续写下面这篇讲边听音乐边写作的散文节选,从它最后一句之后接着往下写。

━━━ 文章节选

每当我枯坐电脑屏幕前,无话可写的时候,就会起身打开音响,放进一盘CD,然后在屋子里转圈。音乐有整合心绪的作用,我的不少文章就是这样在屋子里边听音乐边转圈得来的。最常听的当然是“二泉映月”。可有的时候,心绪特别的烦乱,听完“二泉映月”后,仍然找不到感觉,就接着听点儿别的,如炸酱面般生猛、直露的那种,而且,还要尽量开大音量,好让全部脑细胞都被乐声的洪流裹挟而去。

这天放进音响的是不久前买的一张二胡CD盘,响起的乐声是“真的好想你”,然后是“潮湿的心”。可能是前些天刚写完《搭车记》,其中提到肖山的缘故吧?听“真的好想你”时,我想起的是他;而“潮湿的心”让我想到,他那颗心其实也是潮湿的,从而注定了他的人生悲剧。

━━━━━━
━━━ 所给条目

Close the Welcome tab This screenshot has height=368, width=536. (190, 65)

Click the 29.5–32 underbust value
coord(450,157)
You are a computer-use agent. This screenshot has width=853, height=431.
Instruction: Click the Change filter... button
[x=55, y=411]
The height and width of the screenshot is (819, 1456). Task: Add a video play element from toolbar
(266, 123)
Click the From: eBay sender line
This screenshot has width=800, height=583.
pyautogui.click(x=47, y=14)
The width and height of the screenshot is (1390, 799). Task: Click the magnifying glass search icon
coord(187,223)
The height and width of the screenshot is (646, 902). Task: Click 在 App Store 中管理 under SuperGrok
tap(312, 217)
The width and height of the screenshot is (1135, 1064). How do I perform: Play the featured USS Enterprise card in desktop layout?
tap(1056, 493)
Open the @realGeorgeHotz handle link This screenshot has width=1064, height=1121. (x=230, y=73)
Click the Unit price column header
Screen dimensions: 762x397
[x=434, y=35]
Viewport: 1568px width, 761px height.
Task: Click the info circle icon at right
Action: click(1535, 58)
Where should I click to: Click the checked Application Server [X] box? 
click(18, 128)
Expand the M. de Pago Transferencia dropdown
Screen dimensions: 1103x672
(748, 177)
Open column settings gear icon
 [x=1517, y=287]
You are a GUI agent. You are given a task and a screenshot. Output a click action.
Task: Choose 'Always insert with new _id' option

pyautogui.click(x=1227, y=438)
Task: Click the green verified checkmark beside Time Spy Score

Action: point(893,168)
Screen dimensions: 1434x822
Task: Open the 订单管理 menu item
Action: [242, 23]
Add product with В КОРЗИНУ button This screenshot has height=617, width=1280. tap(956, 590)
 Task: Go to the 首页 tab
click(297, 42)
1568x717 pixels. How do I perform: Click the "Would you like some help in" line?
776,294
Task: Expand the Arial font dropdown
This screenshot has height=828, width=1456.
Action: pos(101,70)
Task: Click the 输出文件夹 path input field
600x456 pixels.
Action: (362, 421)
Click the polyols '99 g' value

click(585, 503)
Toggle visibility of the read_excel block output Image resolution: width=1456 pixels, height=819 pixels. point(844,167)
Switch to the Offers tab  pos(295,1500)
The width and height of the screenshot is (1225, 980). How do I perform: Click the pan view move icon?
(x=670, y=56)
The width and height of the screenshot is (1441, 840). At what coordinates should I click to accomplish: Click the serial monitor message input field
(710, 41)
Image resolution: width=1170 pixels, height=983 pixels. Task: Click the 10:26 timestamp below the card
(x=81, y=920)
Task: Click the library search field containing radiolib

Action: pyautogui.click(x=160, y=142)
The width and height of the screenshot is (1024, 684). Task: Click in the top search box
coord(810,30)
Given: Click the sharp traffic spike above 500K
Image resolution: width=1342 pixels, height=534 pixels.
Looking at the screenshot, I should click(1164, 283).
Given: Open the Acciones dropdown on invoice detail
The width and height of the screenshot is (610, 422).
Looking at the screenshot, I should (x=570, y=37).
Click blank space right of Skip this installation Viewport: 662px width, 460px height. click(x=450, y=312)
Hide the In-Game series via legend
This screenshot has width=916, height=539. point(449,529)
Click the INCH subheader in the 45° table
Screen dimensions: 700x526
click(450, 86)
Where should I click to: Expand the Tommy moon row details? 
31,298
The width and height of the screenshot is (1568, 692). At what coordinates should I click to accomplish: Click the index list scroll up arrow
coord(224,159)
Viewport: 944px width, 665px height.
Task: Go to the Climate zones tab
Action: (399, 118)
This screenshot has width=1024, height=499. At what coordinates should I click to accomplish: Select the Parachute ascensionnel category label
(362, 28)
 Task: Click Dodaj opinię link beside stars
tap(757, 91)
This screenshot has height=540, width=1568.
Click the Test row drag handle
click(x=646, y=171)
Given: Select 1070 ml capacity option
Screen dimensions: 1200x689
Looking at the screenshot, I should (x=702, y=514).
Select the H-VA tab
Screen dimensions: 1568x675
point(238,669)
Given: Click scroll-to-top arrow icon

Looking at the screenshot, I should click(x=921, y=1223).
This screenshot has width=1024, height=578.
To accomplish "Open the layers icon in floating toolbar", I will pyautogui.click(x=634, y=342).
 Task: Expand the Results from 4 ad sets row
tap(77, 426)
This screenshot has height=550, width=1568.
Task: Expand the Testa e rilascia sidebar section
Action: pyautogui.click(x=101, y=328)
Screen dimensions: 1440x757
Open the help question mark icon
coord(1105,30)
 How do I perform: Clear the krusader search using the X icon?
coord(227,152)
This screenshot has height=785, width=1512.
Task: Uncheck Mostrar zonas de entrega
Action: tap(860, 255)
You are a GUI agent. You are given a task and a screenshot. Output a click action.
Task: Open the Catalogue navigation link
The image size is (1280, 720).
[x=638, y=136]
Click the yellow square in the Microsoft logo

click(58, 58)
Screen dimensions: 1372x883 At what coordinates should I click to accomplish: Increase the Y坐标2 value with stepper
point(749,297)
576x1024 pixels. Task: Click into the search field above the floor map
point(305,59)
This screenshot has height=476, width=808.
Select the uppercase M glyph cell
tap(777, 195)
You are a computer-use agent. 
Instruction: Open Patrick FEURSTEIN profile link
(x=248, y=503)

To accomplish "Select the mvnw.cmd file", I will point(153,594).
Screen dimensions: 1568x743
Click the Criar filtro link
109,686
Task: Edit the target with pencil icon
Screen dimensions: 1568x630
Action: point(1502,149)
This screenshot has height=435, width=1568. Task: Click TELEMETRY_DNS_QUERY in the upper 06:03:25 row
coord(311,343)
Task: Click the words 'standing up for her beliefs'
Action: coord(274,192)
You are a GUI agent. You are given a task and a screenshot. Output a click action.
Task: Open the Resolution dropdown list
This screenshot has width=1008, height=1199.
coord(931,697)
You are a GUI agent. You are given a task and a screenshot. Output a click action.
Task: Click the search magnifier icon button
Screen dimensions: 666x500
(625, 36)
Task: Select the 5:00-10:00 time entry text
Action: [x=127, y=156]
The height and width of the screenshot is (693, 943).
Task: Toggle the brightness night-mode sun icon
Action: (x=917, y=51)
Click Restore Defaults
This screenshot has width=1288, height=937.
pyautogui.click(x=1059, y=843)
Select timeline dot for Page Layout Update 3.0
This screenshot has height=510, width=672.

━━━━━━

* 任务结果
肖山是我在广州外语学院法语培训班同学,时为1982年2月至10月。班上有十几个人,都是刚考上出国研究生的81届毕业生。除我而外,其余的都来自名牌大学,如北京大学、吉林大学、天津大学、上海交大、复旦、华中工学院、东北工学院等。和这些天之骄子的平方们在一起生活和学习,我感受到一种从未体验过的压力。但和肖山在一起时没有,因为我和他专业相同,都是采矿,有共同语言。肖山身高1.78米左右,皮肤白皙,面孔瘦削、轮廓分明,戴金丝眼镜,很斯文、很秀才的那种相貌。美中不足的,是他有些口吃,虽然不很显著,但对表达有些影响,说话时就容易急躁,常常脸红脖子粗,特别是在和人争论的时候。

由于种种原因,肖山比我晚来比利时一年。那一年里,他按期学完了法语课程,又回到他的母校做了一段时间的研究。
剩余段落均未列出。